SOURCE DATA:
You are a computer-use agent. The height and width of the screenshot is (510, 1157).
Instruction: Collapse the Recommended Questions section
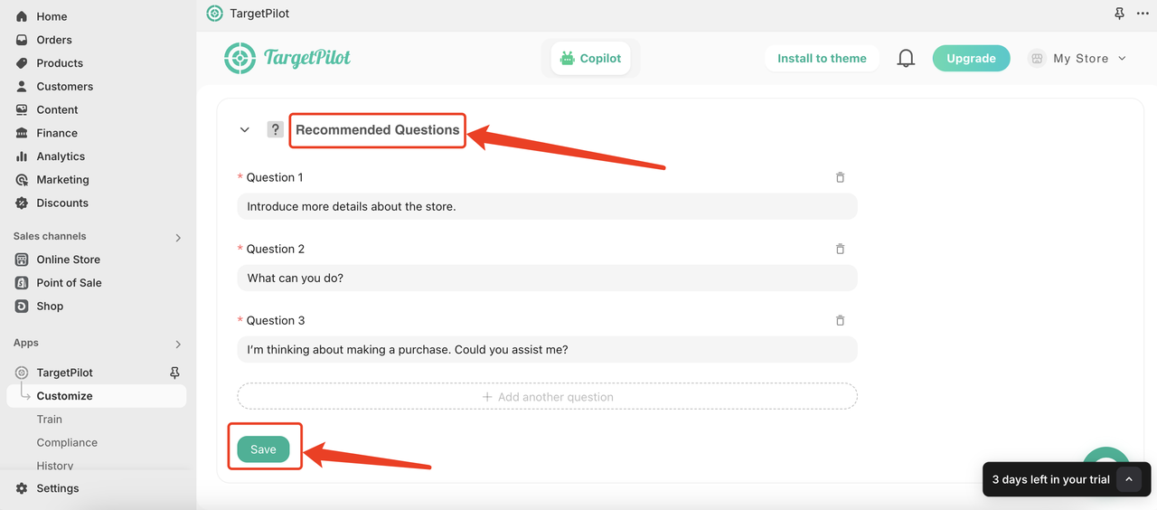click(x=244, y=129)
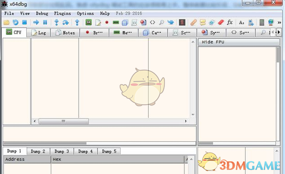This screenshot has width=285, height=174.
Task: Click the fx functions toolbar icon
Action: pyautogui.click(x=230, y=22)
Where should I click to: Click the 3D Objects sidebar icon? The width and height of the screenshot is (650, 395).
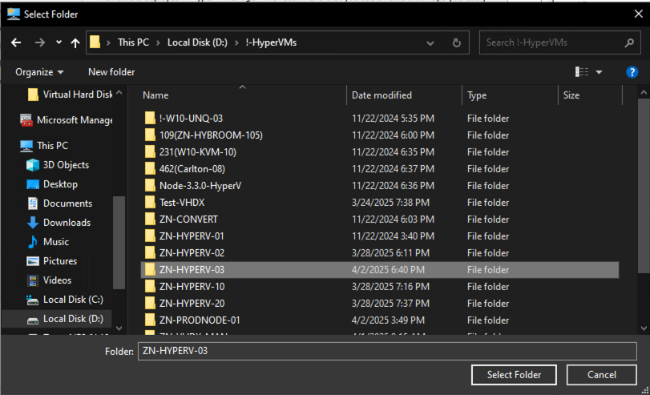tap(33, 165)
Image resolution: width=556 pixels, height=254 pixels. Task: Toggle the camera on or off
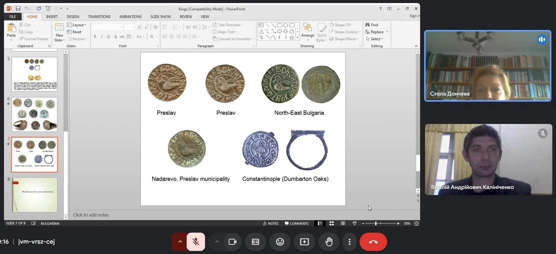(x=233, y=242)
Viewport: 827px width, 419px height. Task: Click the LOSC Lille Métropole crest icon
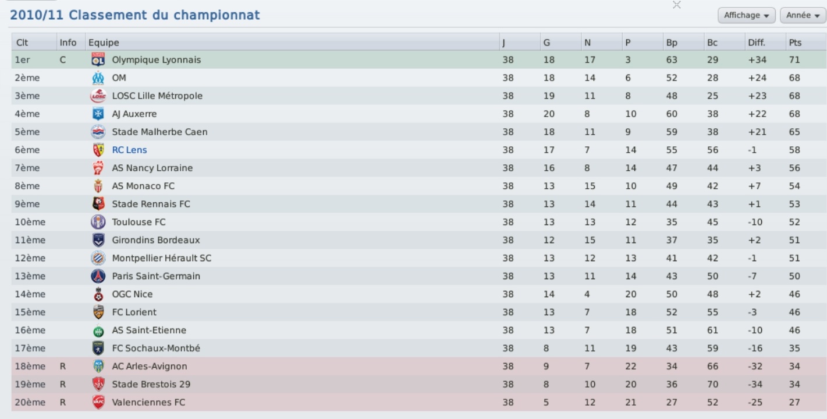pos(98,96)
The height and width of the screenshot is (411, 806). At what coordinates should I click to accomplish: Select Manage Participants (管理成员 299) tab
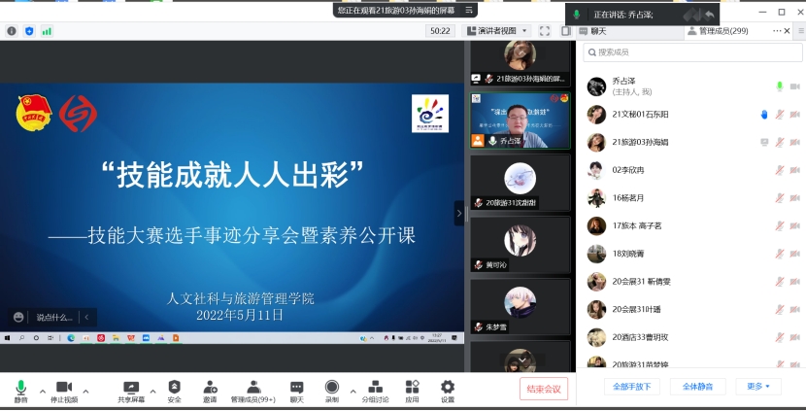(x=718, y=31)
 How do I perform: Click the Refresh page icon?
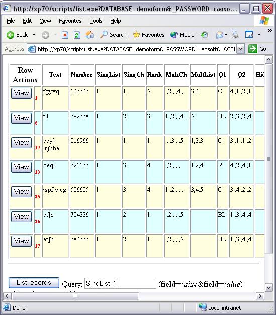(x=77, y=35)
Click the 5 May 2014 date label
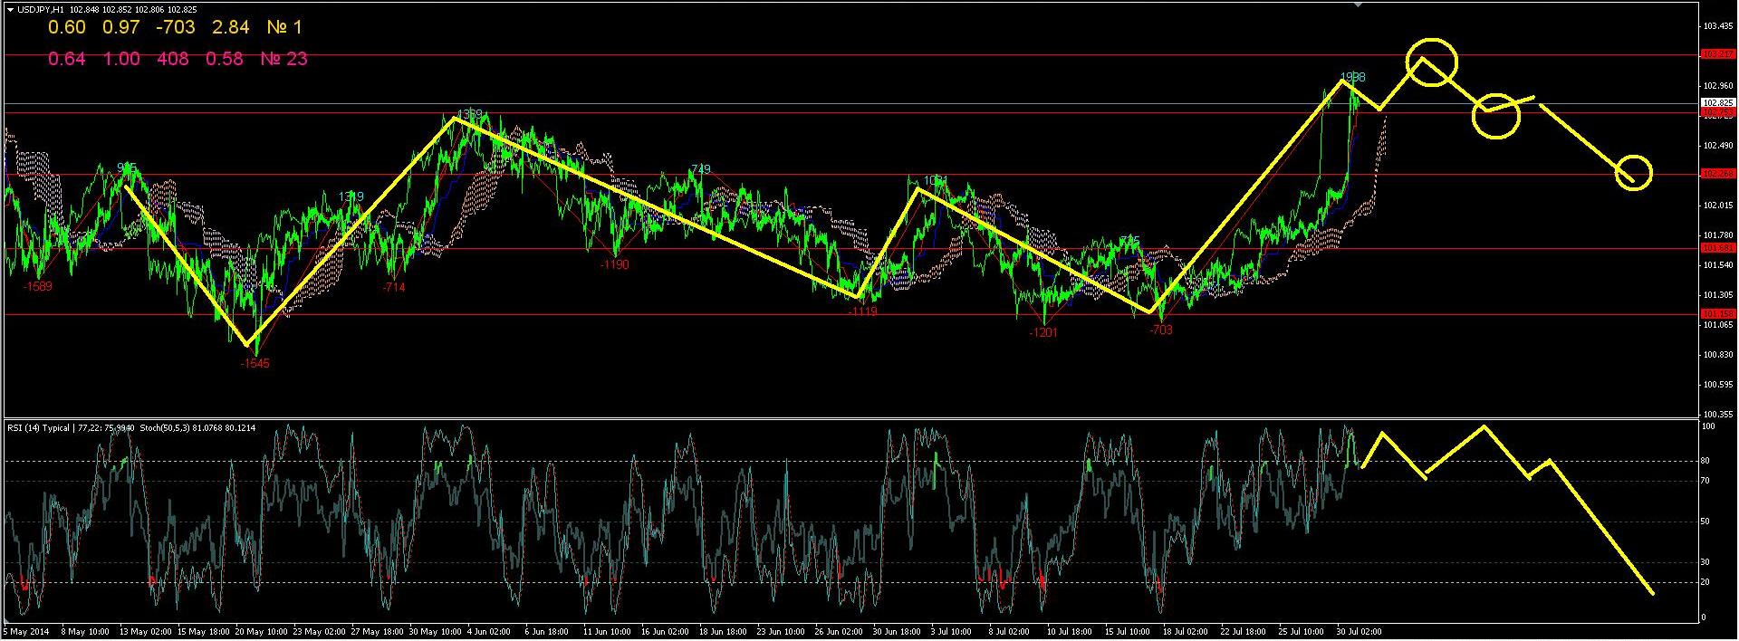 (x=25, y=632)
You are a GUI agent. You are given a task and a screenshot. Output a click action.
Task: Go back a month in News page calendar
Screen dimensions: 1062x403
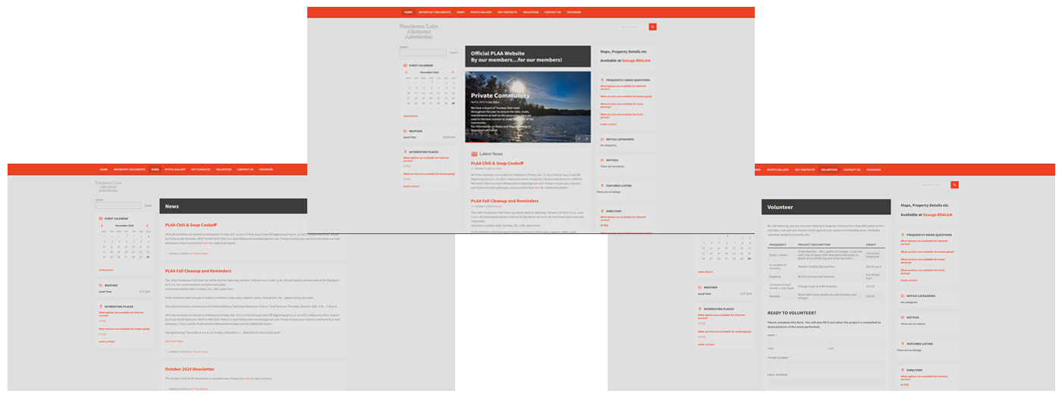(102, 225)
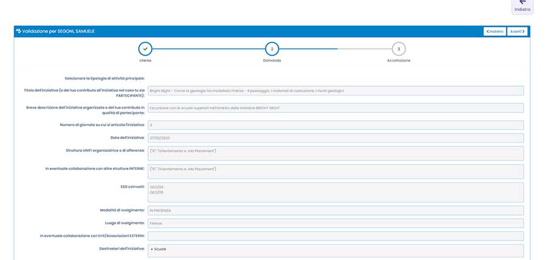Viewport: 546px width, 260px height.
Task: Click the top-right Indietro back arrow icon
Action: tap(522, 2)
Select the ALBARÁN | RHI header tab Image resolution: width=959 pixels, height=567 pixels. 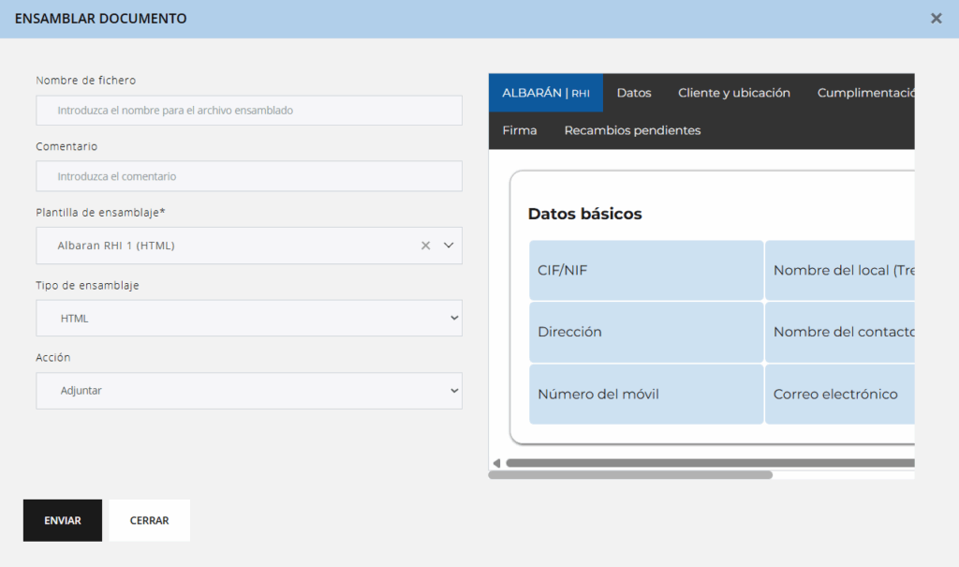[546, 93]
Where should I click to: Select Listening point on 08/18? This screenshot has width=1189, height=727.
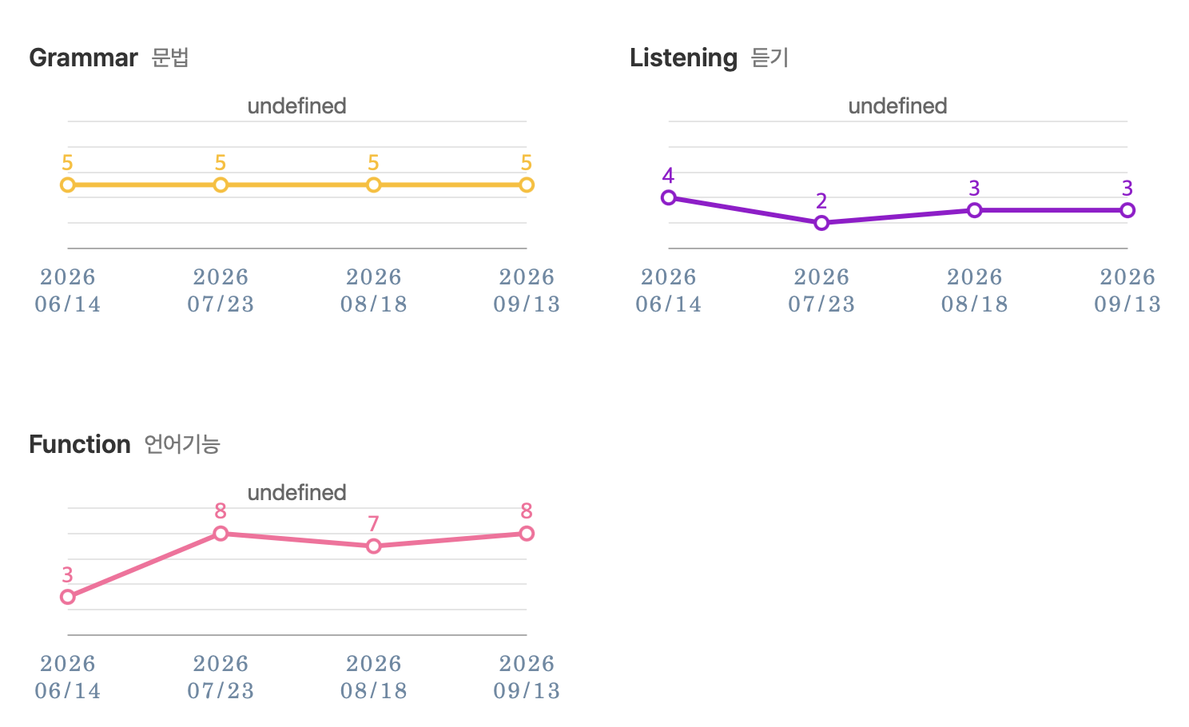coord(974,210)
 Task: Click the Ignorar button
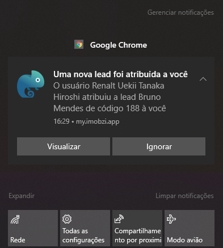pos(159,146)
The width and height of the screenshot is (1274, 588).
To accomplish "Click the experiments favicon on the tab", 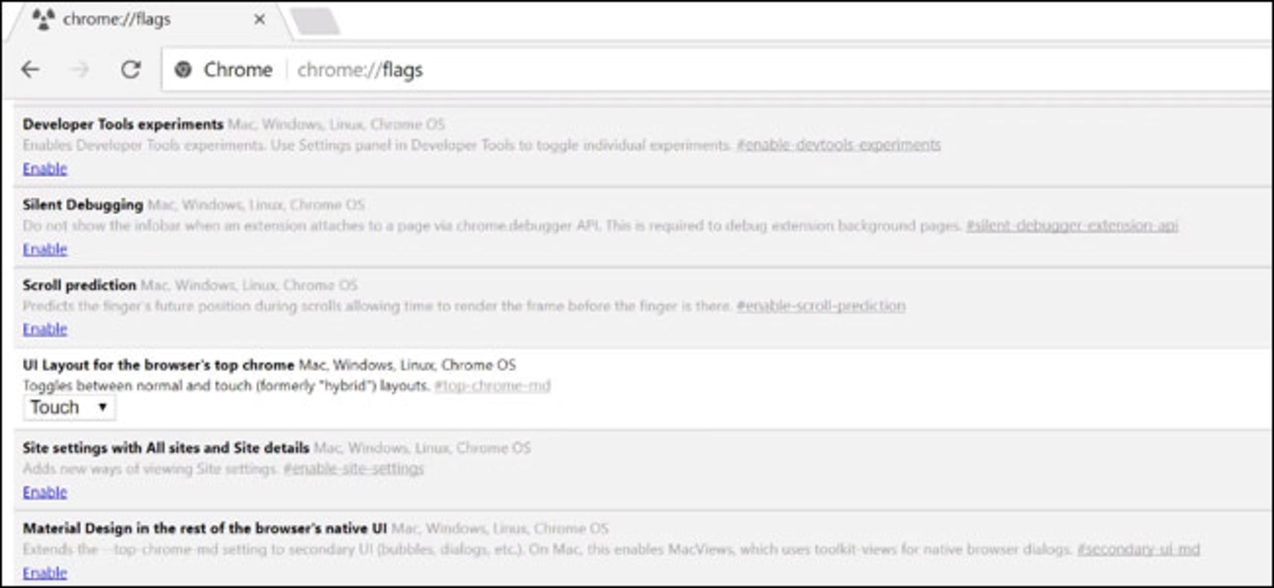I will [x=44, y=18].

PROBLEM TO WORK ON: After dropping the pictures, reproduce exactly the lines from the first line of the entries through the line containing "Task: Go back a month in News page calendar", both included.

WRITTEN RESPONSE:
You are a computer-use agent. The height and width of the screenshot is (510, 1157).
Instruction: Collapse the Recommended Questions section
click(x=244, y=129)
This screenshot has width=285, height=174.
Task: Click the fx functions toolbar icon
Action: pyautogui.click(x=230, y=22)
Where should I click to: Click the 3D Objects sidebar icon? The width and height of the screenshot is (650, 395).
tap(33, 165)
Image resolution: width=556 pixels, height=254 pixels. Task: Toggle the camera on or off
(x=233, y=242)
Viewport: 827px width, 419px height. Task: Click the LOSC Lille Métropole crest icon
pos(98,96)
The height and width of the screenshot is (411, 806). At what coordinates should I click to accomplish: Select Manage Participants (管理成员 299) tab
(x=718, y=31)
 How do I perform: Click the Refresh page icon?
(x=77, y=35)
Click the 5 May 2014 date label
 (x=25, y=632)
You are a GUI agent. You are given a task and a screenshot. Output a click action.
Task: Go back a month in News page calendar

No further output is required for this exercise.